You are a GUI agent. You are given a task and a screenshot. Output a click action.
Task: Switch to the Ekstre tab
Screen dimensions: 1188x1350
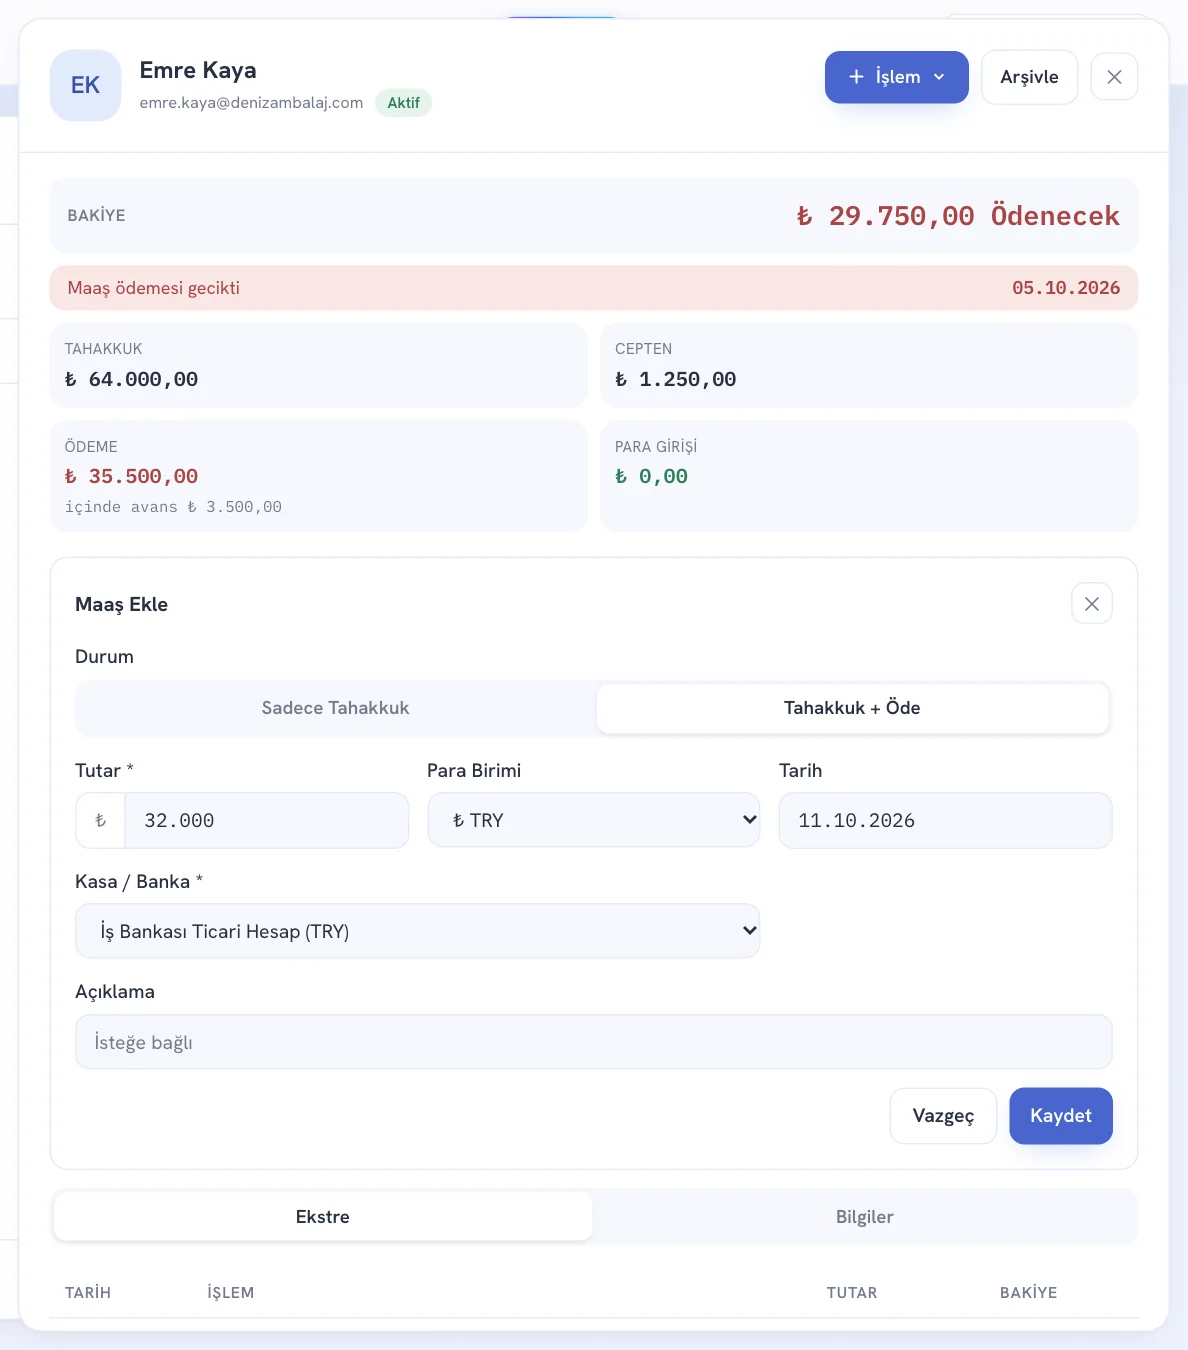tap(323, 1217)
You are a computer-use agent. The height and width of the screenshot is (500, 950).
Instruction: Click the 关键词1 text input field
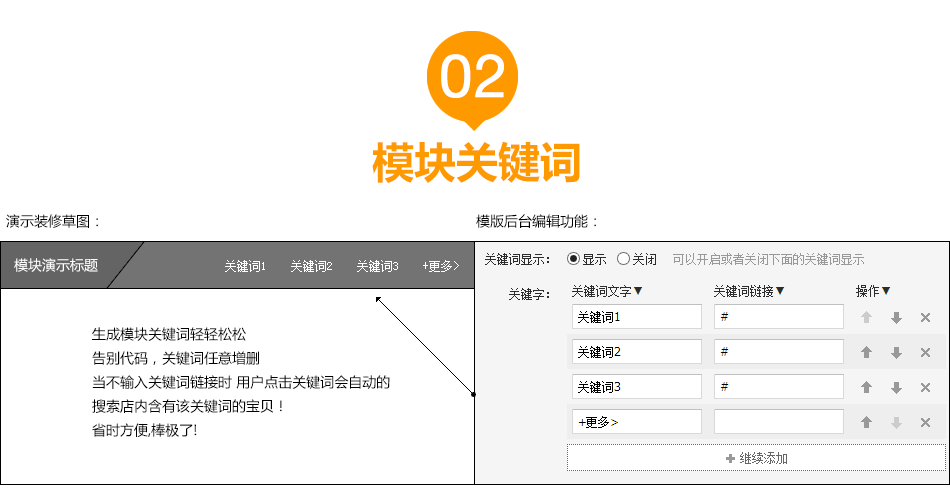(x=636, y=317)
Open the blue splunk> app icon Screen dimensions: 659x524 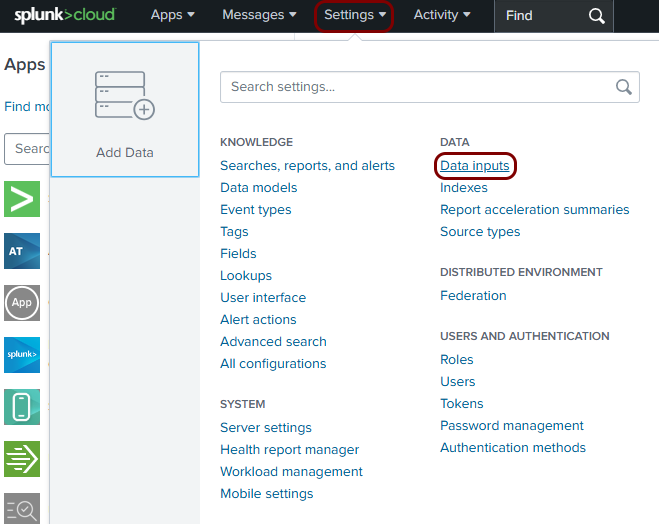coord(22,355)
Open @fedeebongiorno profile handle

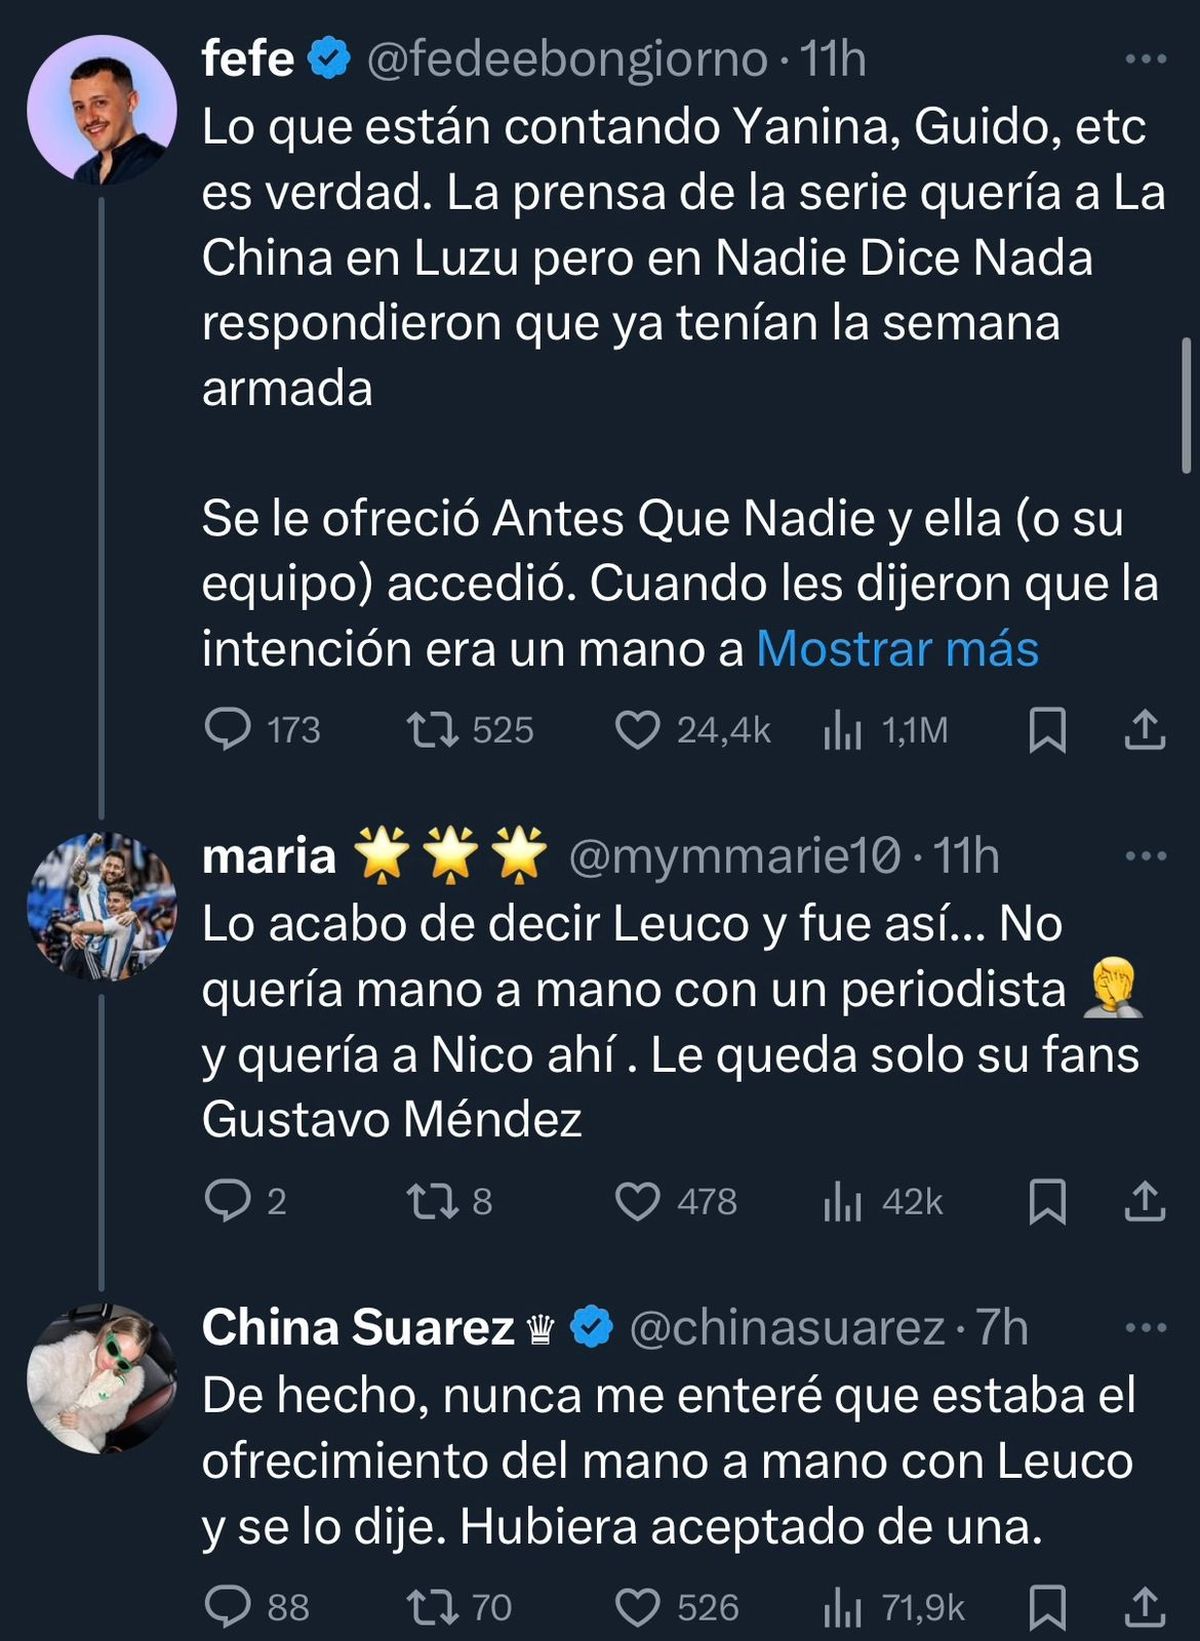[567, 60]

+++++

What is needed — Convert the lines into a numbered list, starting at the first line and ending at the line that contains "(x=636, y=317)", with both ends included. Omit blank lines and leave the pictures out.

Written response —
1. You are a GUI agent. You are given a task and a screenshot. Output a click action.
2. Task: Switch to the Ekstre tab
3. Screen dimensions: 1188x1350
4. tap(323, 1217)
5. You are a computer-use agent. The height and width of the screenshot is (500, 950).
6. Instruction: Click the 关键词1 text input field
7. (x=636, y=317)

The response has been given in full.